Consigne: Dans le texte sur Simandou, à combien est estimée la valeur réelle de la participation de l'État guinéen une fois actualisée ?

━━━ Texte à lire ━━━

Enquête – Simandou : Le mensonge des 15 % et l’empire invisible des « actions en nature » qui valent dix fois plus
Dans la propagande officielle, on répète mécaniquement que « l’État guinéen détient 15 % dans Simandou ». Une formule courte, efficace, calibrée pour les micros, idéale pour donner l’illusion d’un État puissant assis à la table des actionnaires. Mais derrière ces 15 %, soigneusement mis en avant par la junte, se cache la plus grande opération de travestissement économique de ces dernières années : une participation théorique qui sert de paravent à des concessions gigantesques dont la valeur réelle dépasse de dix à vingt fois la part annoncée.
En apparence, tout semble clair. Le projet Simandou, évalué autour de 20 milliards USD, accorderait à la Guinée une participation de 15 %, soit l’équivalent de 3 milliards USD. Mais cette estimation est un trompe-l’œil. L’État ne finance pas ses 15 %, il ne paie pas sa part dans le capital et ne supporte aucun coût d’investissement. Sa participation est non contributive, ce qui réduit drastiquement sa valeur réelle à une fraction de l’estimation théorique : une fenêtre de 400 à 700 millions USD une fois actualisée, c’est-à-dire moins que la valeur d’un seul tronçon de chemin de fer d’un projet de cette envergure. Et encore, ces dividendes éventuels n’arrivent qu’après amortissement complet, parfois dix à quinze ans après la mise en production. En réalité, les 15 % sont un chiffre politique, pas un actif économique.

━━━ Informations extraites ━━━

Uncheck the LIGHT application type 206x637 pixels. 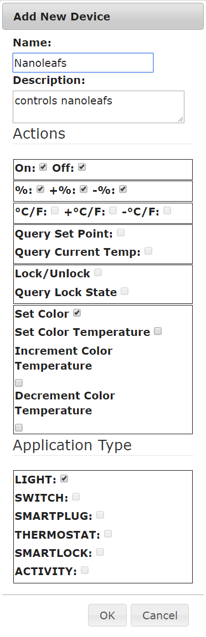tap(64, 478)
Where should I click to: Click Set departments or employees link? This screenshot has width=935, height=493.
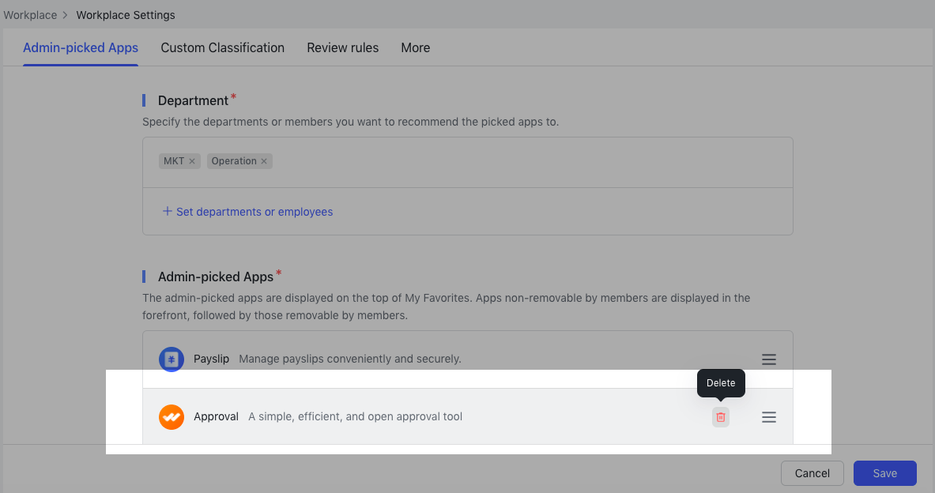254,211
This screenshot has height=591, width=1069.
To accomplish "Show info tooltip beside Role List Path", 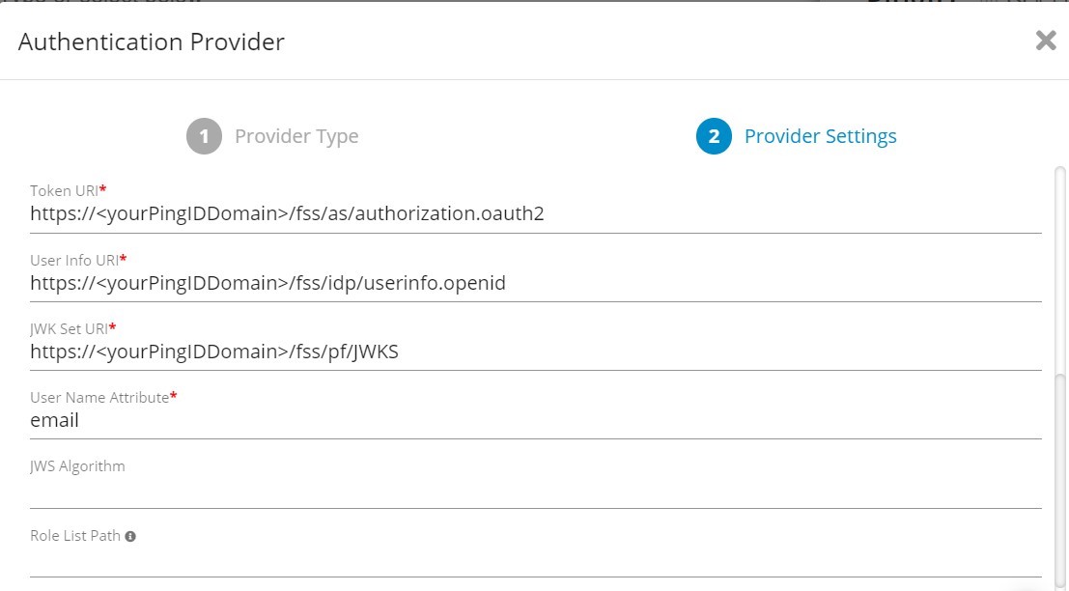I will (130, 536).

━━━
━━━ Informations extraites ━━━

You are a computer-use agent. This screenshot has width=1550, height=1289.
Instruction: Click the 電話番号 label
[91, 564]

━━━
━━━ Informations extraites ━━━

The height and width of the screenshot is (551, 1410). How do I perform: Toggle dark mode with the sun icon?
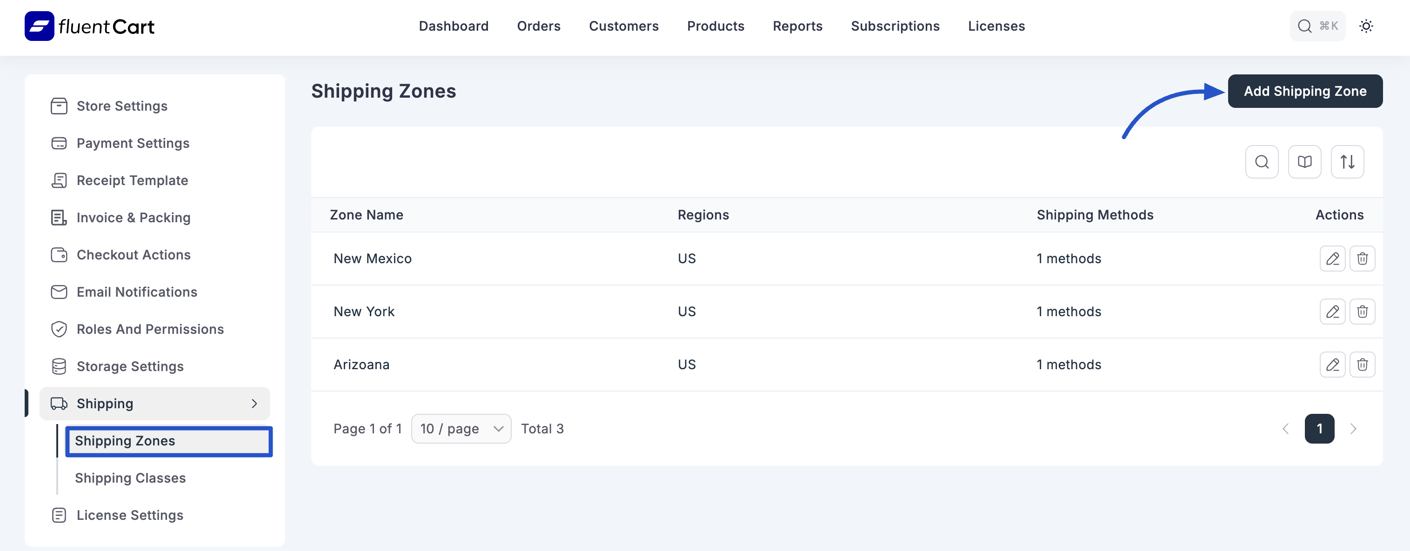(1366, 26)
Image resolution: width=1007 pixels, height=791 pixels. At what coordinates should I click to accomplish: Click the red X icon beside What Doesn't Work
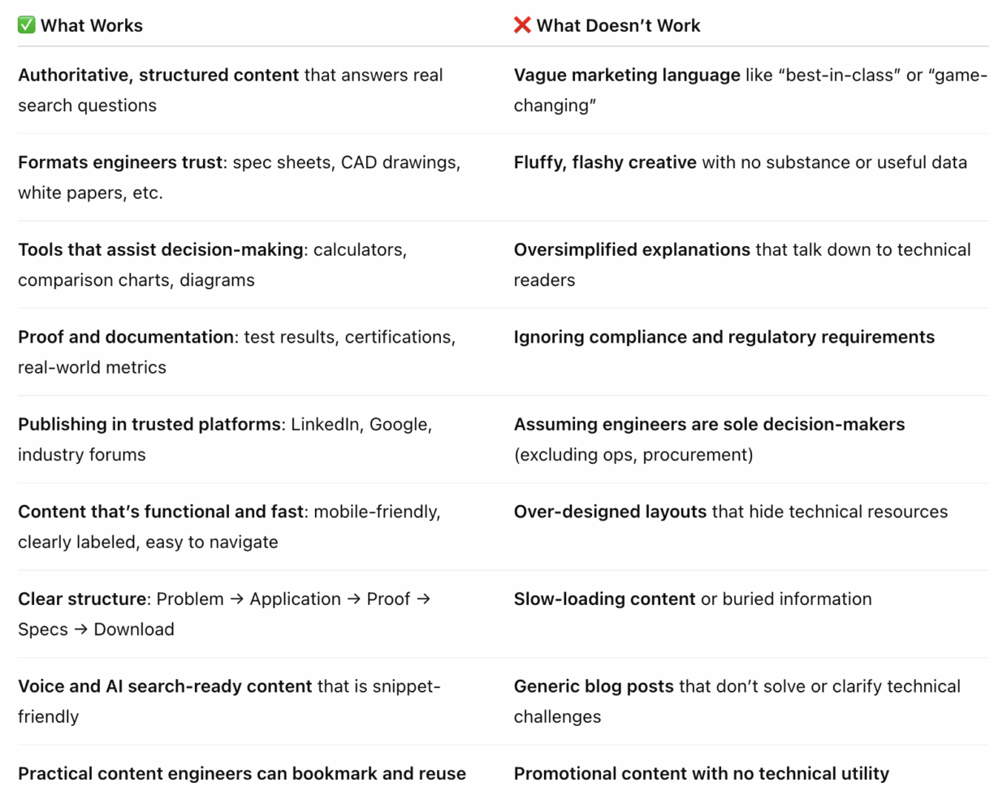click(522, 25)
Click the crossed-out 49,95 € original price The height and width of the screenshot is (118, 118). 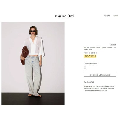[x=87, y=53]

━━━

Réponse: Entre 400 et 700 millions USD.